> [Supplied entries]
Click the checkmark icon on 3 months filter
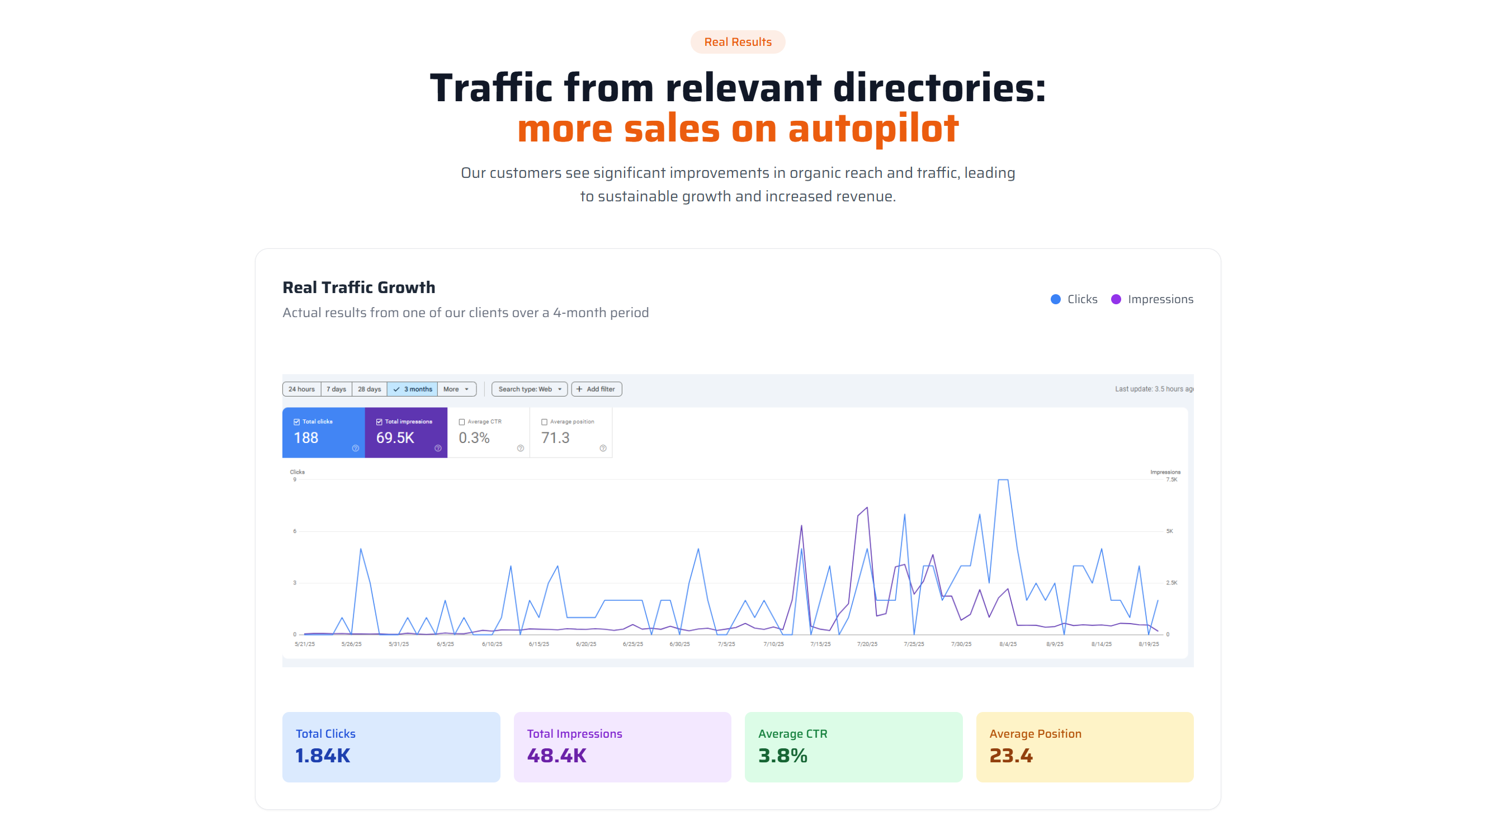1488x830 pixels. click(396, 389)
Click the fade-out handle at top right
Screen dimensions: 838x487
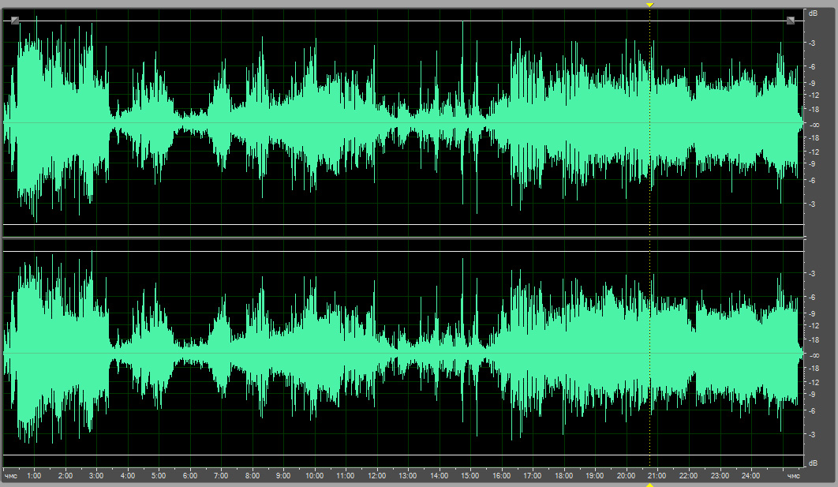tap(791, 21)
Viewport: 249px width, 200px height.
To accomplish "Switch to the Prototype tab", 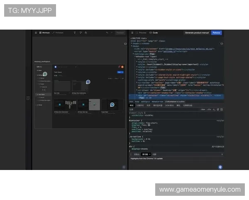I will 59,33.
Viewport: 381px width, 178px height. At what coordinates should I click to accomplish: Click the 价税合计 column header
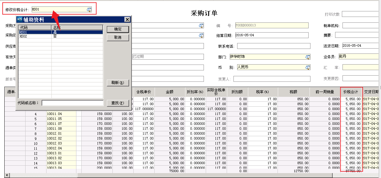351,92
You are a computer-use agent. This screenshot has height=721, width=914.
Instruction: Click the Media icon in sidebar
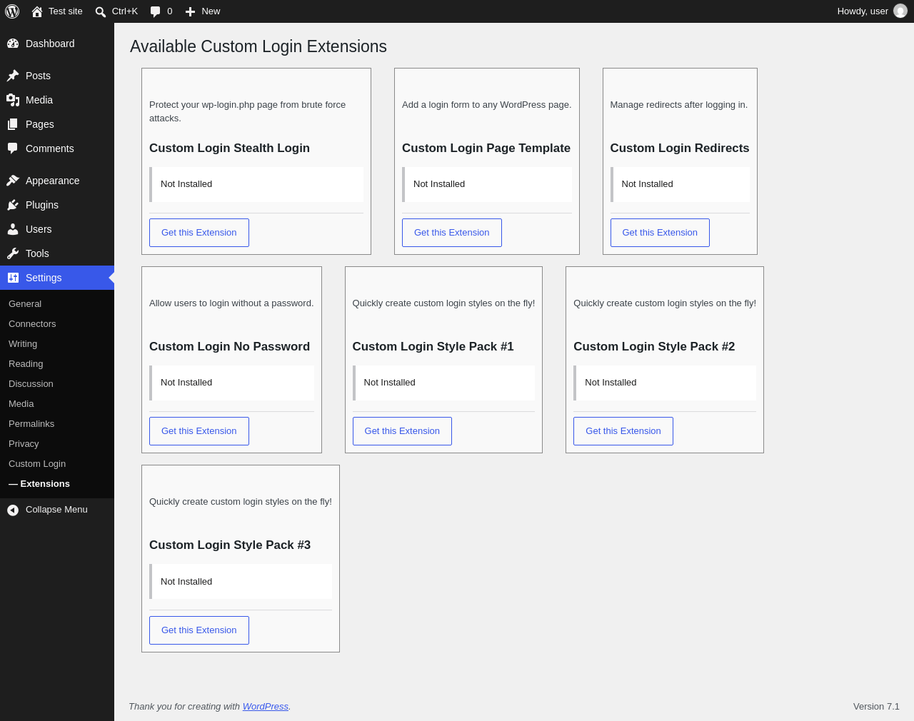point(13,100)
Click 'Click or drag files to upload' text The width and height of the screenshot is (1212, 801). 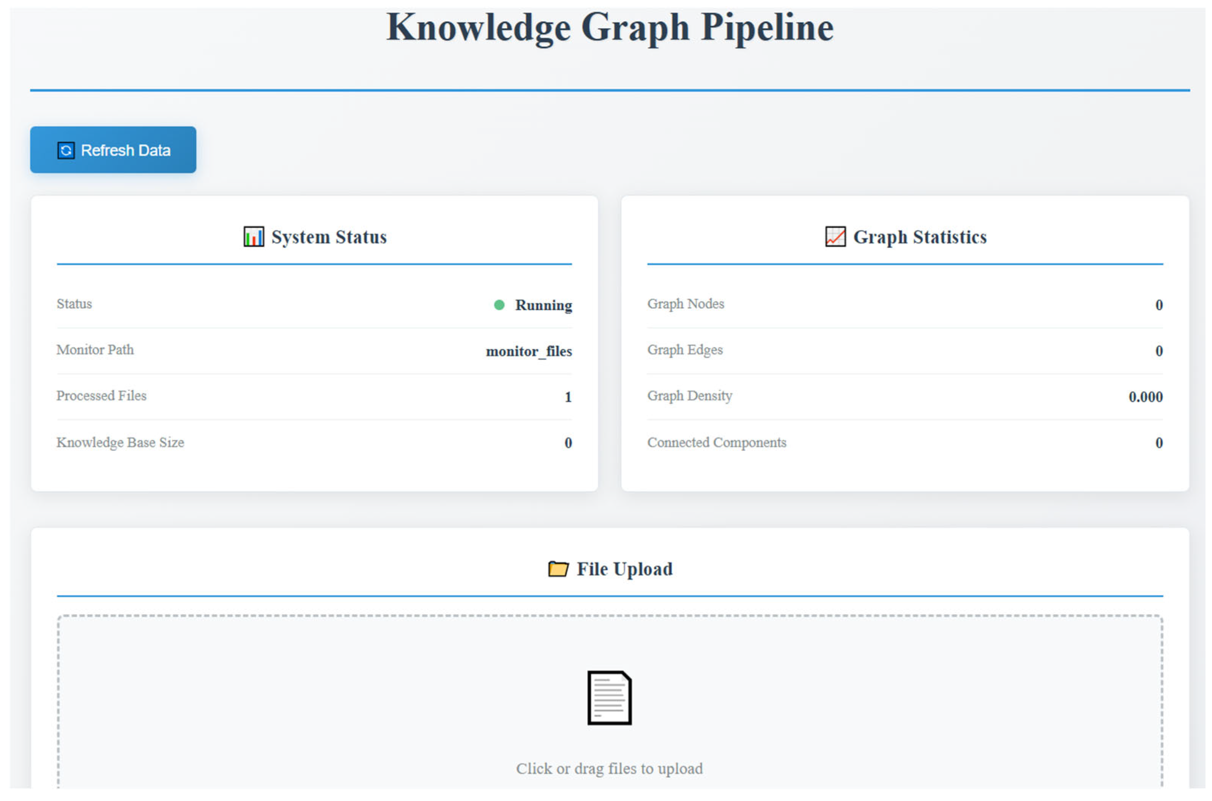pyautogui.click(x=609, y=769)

--

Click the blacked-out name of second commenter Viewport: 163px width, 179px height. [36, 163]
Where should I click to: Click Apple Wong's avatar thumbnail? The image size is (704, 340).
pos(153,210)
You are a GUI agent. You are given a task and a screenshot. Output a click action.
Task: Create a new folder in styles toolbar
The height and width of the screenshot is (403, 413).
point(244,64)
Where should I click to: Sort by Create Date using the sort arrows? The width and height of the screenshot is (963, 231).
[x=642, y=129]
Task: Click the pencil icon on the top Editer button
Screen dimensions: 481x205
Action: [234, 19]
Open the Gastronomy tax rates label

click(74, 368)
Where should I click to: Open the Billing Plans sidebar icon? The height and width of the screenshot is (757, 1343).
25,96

> [Set exercise] Recast the part of the entries that opens with the line containing "Click the blacked-out" and closes with the line containing "point(244,64)" as a JSON list of strings, one string per line, with blank lines left out.

> [Exercise response]
[
  "Click the blacked-out name of second commenter Viewport: 163px width, 179px height. [36, 163]",
  "Where should I click to: Click Apple Wong's avatar thumbnail? The image size is (704, 340).",
  "pos(153,210)",
  "You are a GUI agent. You are given a task and a screenshot. Output a click action.",
  "Task: Create a new folder in styles toolbar",
  "The height and width of the screenshot is (403, 413).",
  "point(244,64)"
]